Everest chronicler Alan Arnette estimates the number of successful summits from both sides of the mountain this year came in at around 715. If that number turns out to be accurate, it will easily smash the previous record of 667 set in 2013. About 476 of 2018 summits came from the Nepali side of the mountain, while the remaining 239 were made from the north side in Tibet.

Sherpas on Mount Everest

This high level of success is due in no small part to the unusually long and stable weather window that hit Everest this spring. On May 13, the Sherpa team charged with installing fixed lines to the summit were able to complete their work, opening the door for other climbers to follow suit.

But rather than just having a three- or four-day weather window to reach the summit, as is often the case, the mountaineering teams had a stretch of 11 days to complete their climbs. That brought far less crowding on the summit itself and eliminated traffic jams on both sides of the mountain.

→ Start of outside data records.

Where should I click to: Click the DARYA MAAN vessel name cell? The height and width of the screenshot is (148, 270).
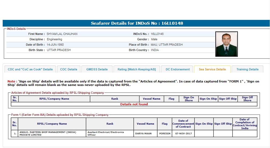click(x=145, y=133)
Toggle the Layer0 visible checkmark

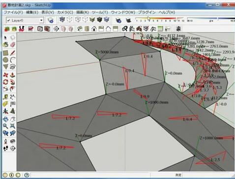[8, 20]
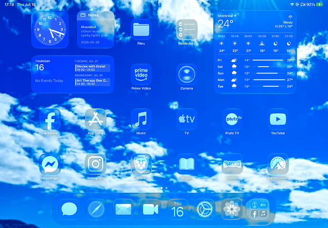
Task: Launch Pluto TV
Action: pyautogui.click(x=232, y=119)
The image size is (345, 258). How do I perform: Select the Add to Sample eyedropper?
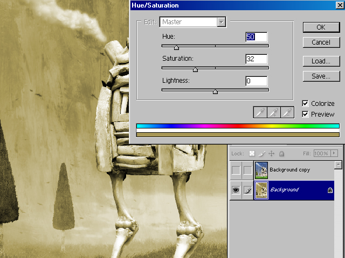tap(274, 112)
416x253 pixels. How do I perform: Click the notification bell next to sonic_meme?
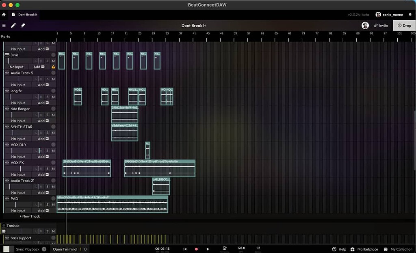coord(409,14)
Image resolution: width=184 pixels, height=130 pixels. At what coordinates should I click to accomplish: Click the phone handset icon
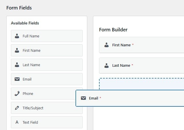tap(17, 93)
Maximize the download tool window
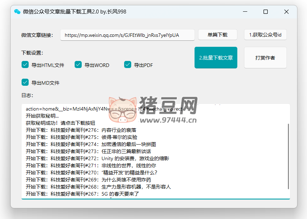 266,12
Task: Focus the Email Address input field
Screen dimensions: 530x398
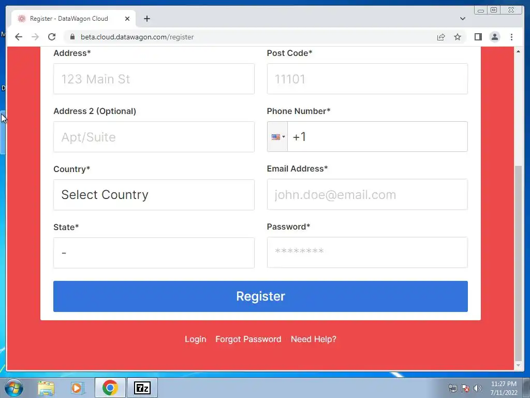Action: coord(367,195)
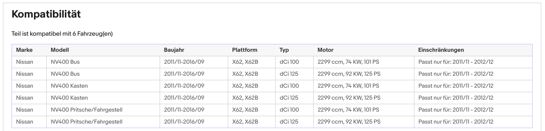
Task: Select the first NV400 Bus model cell
Action: coord(103,62)
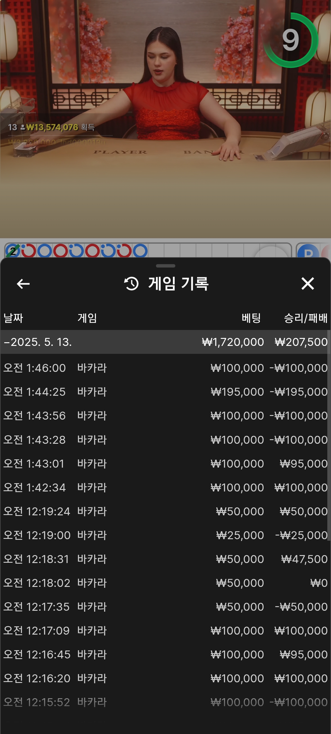
Task: Click the 날짜 column header
Action: 13,318
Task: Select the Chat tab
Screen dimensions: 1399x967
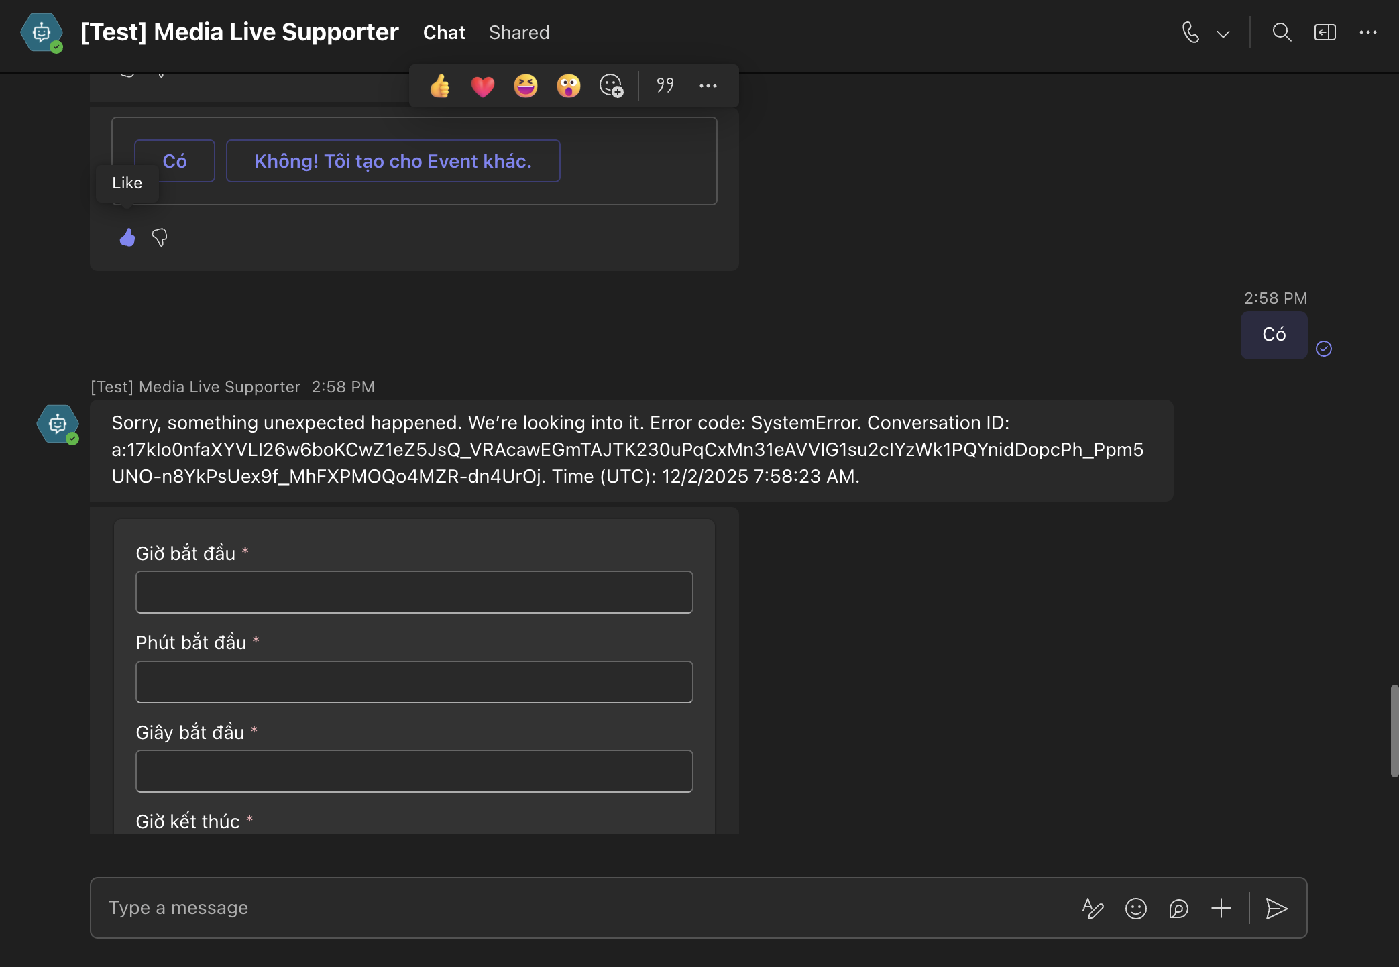Action: tap(444, 32)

Hillary Step After Earthquake

The current state of the Hillary Step on the south side of Everest also contributed to fewer traffic jams. The status of the iconic rock face that long marked the final obstacle on the way to the summit had been debated over the past few years, with some climbers indicating that the terrain on the Step was altered by the 2015 earthquake in Nepal.

This season left little doubt that the Hillary Step is no more, having shifted into a much safer and easier slope that can be ascended much more quickly. This eliminated one of the common bottlenecks along the South Col route, making it much easier to go up to the summit and descend back down.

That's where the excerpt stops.